## Text block
## Begin
I was in college before I took my first airplane ride – a trip from Nashville to Philadelphia for (no surprise here) the 1976 National Trust Preservation Conference. It was probably another ten-to-fifteen years after that before I traveled outside the U.S.
Growing up in a large, middle-class family in Tennessee in the 1950s and 1960s, we didn’t just jump on an airplane when we felt the urge. My children find this difficult to comprehend, since they took their first flight at 6 months of age, and by the time they were in college the number of countries they had visited required both hands to count. When I tell them that my grandparents probably stayed in Tennessee their entire lifetimes, they begin to recognize the dramatic changes that take place from one generation to the next.
## End
## Information given
## Begin
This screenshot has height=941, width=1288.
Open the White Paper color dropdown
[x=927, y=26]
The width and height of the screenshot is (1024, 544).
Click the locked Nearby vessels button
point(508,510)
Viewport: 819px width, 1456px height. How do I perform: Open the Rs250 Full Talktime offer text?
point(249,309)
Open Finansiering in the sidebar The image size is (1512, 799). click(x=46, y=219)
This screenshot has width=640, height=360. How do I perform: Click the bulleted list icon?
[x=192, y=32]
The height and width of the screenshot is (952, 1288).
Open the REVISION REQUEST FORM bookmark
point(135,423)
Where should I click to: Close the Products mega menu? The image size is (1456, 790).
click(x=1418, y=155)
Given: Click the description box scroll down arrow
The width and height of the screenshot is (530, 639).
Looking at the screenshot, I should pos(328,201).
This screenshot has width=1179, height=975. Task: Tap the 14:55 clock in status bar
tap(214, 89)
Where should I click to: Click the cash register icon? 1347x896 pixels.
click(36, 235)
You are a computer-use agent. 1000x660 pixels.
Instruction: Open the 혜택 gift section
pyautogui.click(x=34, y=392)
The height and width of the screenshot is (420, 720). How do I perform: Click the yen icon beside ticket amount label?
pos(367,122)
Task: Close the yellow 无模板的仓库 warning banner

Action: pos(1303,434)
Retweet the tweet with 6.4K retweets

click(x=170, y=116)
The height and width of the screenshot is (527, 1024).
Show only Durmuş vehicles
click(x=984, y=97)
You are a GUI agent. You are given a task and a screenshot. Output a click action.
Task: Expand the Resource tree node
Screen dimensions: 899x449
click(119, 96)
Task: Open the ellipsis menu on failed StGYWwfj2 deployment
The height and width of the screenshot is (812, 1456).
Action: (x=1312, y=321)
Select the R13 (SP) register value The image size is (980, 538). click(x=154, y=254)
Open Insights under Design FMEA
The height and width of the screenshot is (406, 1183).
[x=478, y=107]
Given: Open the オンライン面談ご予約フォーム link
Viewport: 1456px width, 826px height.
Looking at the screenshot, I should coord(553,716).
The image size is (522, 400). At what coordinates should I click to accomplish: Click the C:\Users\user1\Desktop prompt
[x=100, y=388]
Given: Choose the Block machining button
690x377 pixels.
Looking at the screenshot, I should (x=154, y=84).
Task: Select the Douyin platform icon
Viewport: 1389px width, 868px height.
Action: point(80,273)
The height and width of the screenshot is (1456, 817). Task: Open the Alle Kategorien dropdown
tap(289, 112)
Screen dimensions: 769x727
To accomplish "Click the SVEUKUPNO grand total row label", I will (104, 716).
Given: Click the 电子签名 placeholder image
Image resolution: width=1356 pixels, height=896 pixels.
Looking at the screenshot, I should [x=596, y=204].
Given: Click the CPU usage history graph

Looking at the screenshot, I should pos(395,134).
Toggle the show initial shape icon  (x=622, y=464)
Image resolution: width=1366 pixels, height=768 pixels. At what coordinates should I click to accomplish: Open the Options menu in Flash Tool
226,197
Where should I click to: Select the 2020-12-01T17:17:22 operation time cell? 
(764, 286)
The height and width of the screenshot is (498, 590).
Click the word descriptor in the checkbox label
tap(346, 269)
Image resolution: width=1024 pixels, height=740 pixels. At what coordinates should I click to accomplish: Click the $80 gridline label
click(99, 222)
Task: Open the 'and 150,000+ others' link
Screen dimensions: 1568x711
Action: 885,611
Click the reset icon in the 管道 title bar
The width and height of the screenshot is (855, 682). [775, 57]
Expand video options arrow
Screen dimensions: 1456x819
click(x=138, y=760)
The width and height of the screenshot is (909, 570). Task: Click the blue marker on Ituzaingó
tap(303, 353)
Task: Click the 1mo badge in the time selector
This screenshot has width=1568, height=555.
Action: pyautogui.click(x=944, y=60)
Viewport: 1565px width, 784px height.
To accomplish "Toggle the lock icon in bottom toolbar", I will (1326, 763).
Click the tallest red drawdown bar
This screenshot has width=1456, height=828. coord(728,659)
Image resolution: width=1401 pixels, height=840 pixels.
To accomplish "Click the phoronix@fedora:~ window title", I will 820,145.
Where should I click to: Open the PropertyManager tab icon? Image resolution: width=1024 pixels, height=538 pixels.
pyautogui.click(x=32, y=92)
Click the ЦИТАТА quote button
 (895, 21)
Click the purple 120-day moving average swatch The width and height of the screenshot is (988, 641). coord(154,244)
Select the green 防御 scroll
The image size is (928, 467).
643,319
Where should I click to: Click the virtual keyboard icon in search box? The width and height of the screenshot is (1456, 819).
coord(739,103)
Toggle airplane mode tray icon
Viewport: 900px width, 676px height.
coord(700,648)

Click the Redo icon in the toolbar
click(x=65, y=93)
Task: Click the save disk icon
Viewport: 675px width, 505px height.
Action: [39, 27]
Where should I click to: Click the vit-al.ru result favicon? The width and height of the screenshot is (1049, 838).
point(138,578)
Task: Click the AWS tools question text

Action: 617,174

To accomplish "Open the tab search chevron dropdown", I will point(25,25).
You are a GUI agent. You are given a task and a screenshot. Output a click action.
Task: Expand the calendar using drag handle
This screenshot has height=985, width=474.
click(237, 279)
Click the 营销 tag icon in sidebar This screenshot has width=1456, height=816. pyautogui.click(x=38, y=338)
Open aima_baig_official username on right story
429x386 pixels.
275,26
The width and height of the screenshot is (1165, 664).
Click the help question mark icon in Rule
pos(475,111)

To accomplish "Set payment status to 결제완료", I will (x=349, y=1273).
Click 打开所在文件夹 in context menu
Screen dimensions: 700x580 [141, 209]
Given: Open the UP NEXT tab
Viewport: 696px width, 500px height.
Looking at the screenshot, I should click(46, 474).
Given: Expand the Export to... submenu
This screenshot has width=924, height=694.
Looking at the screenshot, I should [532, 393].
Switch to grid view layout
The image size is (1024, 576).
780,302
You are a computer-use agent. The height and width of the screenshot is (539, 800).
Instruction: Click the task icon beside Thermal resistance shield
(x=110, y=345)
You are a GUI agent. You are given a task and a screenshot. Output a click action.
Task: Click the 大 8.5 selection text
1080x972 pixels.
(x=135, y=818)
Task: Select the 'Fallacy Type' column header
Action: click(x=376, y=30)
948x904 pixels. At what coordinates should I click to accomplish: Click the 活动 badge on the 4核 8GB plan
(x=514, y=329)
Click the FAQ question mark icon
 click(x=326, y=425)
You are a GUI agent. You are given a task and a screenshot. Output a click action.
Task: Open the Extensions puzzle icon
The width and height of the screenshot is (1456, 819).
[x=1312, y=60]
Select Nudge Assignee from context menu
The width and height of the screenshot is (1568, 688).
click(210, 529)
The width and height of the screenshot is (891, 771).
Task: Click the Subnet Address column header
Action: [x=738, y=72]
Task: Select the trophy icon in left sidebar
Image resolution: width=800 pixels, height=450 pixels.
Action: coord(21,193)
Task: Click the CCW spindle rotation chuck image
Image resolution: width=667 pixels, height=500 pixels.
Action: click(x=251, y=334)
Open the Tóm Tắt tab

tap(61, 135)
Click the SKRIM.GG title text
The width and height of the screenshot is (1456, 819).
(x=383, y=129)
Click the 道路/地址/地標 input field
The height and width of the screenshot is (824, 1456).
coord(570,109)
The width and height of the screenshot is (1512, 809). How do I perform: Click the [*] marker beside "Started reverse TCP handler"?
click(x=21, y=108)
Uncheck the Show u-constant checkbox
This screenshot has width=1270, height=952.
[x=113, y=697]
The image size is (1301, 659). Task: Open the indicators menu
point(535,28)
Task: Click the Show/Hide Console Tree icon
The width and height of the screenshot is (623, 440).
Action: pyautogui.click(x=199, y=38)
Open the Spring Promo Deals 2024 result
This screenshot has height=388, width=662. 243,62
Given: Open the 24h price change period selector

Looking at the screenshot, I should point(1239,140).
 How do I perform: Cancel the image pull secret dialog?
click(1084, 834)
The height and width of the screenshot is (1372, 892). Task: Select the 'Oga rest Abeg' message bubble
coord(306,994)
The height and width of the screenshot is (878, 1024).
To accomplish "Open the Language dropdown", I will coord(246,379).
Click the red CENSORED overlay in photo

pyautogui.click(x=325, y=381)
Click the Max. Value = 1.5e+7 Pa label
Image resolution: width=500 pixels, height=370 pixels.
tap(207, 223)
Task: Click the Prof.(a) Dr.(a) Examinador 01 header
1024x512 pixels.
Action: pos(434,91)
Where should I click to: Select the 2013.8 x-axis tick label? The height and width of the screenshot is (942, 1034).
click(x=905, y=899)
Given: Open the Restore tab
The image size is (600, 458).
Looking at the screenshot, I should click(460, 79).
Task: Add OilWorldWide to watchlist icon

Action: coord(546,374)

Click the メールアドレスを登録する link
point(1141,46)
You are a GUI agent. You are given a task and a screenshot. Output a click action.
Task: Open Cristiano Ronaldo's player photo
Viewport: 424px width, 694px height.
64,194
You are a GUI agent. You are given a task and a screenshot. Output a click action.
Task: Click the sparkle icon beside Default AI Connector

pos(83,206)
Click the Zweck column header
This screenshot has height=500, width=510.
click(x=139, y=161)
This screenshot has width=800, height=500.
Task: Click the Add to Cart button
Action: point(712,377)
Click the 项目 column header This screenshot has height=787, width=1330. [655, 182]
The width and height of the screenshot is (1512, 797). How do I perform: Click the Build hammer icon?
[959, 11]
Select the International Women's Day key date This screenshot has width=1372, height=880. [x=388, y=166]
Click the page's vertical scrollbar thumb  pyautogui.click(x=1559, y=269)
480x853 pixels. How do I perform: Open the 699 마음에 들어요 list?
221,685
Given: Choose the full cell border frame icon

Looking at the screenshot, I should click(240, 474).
## End
## Goal 1
In the passage on first flights, where did the writer's first airplane ride go, and for what event?
## Goal 2
Decide whether each statement agrees with the passage on first flights. Answer yes or no and quote the words that decide it.
(a) The writer took a first airplane ride before starting college.
(b) The writer's children first flew at 6 months of age.
(c) The writer grew up in a small family.
## Goal 3
Recast the paragraph of the passage on first flights that begins "Growing up in a large, middle-class family" as a short bulleted list that keeps its main facts.

## Worked answer 1
From Nashville to Philadelphia, for the 1976 National Trust Preservation Conference.

## Worked answer 2
(a) No: "I was in college before I took my first airplane ride"
(b) Yes: "they took their first flight at 6 months of age"
(c) No: "Growing up in a large, middle-class family in Tennessee"

## Worked answer 3
- The writer grew up in a large, middle-class family in Tennessee in the 1950s and 1960s, when the family did not fly on impulse.
- The writer's children find this hard to grasp, since they first flew at 6 months of age.
- By the time the children were in college, they had visited so many countries that counting them took both hands.
- The writer's grandparents probably stayed in Tennessee their whole lives, which helps the children see how much changes from one generation to the next.